“The only real voyage of discovery consists not in seeking new landscapes but in having new eyes.” Marcel Proust
I live in a row of terraced houses. On my left is Norman, his glass is what I would call half empty. In the summer as we meet over the garden fence, I’ll say to him ‘what a lovely day Norman!’ His response is, ‘Nah it’s too hot for me’. In the winter when the frost and the snow is like a Christmas scene, I’ll ask, ‘Are you enjoying the weather?’ He replies, ‘I hate it it’s too cold!’. Every interaction with Norman seems to go the same way, he tends to focus on all the negatives, the limitations, and he lives his life with what I call his ‘sunglasses of doom’ on.
Peter lives on the right side and he is the opposite. He always has a cheery word or a positive comment. He is full of energy and life and even when it’s tipping with rain and miserable outside, he tells me how good it is for the slugs! He has the spectacles of ever lasting optimism!

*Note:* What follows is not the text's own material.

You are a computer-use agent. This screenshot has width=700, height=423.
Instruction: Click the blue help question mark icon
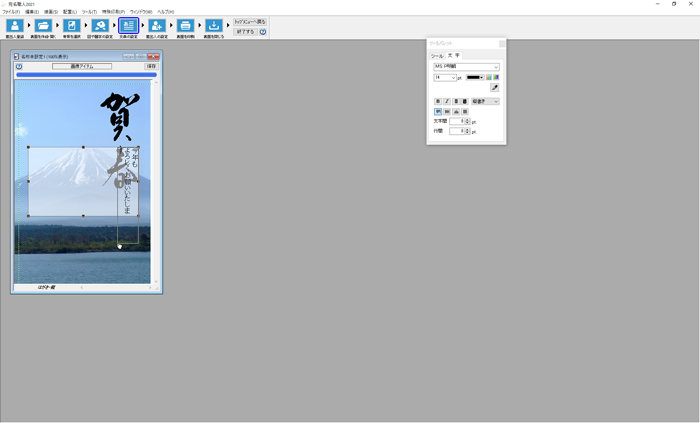(263, 32)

So how do you see the world around you? Norman and Peter are extremes on a spectrum and I wonder where do you sit on this? It can be easy to focus on the negatives. In some ways it’s easier to keep your focus on the outside – on everything that is wrong around you – rather than take responsibility for where you are and what to do about it. I wonder what difference this makes on the inside though?
Bruce Lipton, in ‘The Biology of Belief’ explains how cells in a petri dish will literally move towards a nurturing substance present and move away from a poisonous substance. He describes this as moving towards growth or protection. Given that our bodies are made up of billions of cells, the same applies. We have an instinctive ‘towards or away’ response from people, places and things that are good for us or bad for us.
Imagine if we applied this principle to every decision we ever made what a difference that could make. Are you in the job you are in because it offers you opportunities to grow and develop your potential or because it pays the mortgage? What about the quality of relationships you have with people around you? Do they nurture you and allow you to grow or do they make you feel defensive?
What about Norman and Peter? Who is in growth and who is in protection?
I find this a really useful yardstick for any decision I make. Is it a decision that takes me into growth or protection?
Most of the clients who come to see me have a behaviour or habit or pattern that isn’t working for them. So often it comes to the fore that whatever the issue is, was once a solution to a previous problem – and it usually was an unconscious decision based on protection. Hypnotherapy helps to put you back in touch with your potential by tapping into this internal guiding system. We all have it, sometimes we can’t sense or connect with it though.
The more you use this simple guide , the more you’ll be able to track and monitor your responses to things. Even if you have to make a decision that is for reasons of protection and there really is no choice in this, you can still consider how do I turn this into growth?
The simple truth is you know what’s best for you and yet so often we can say and do things so out of kilter with our own internal compass. I was in a job for a long time that I wasn’t happy with. This simple yardstick helped me to decode and make a career change. Try it out, you might be surprised by what you find and notice what a difference it makes to how you make sense of what you see and feel around you at the moment.